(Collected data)
⁂
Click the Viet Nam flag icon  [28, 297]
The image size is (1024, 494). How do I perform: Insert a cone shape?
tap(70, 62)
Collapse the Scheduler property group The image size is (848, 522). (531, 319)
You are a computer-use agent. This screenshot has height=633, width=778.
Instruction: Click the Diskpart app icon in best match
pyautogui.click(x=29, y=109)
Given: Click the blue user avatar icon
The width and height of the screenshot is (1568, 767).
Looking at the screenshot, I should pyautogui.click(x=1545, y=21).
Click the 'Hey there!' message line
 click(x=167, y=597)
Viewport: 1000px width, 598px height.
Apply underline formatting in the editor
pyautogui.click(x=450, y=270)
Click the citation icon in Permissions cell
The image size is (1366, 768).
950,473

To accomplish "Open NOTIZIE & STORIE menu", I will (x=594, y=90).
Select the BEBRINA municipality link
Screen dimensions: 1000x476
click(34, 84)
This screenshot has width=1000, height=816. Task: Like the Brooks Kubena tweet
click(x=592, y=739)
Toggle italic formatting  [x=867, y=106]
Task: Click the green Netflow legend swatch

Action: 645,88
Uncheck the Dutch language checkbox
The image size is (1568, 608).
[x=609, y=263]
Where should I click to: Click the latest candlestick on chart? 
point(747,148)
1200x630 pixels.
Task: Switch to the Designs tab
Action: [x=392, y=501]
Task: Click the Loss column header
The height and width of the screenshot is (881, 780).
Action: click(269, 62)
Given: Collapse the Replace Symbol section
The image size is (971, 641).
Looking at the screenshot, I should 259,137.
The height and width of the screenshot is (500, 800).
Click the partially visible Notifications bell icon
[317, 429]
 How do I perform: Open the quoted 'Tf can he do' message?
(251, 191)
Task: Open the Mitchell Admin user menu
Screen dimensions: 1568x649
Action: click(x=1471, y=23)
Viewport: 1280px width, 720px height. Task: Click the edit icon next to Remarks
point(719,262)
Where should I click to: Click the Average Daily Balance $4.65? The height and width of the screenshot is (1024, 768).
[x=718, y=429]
⁂
■ Your objective:
Going through the records, say how many lines hold the string "menu". Only the number should be given.

■ Solved exercise:
2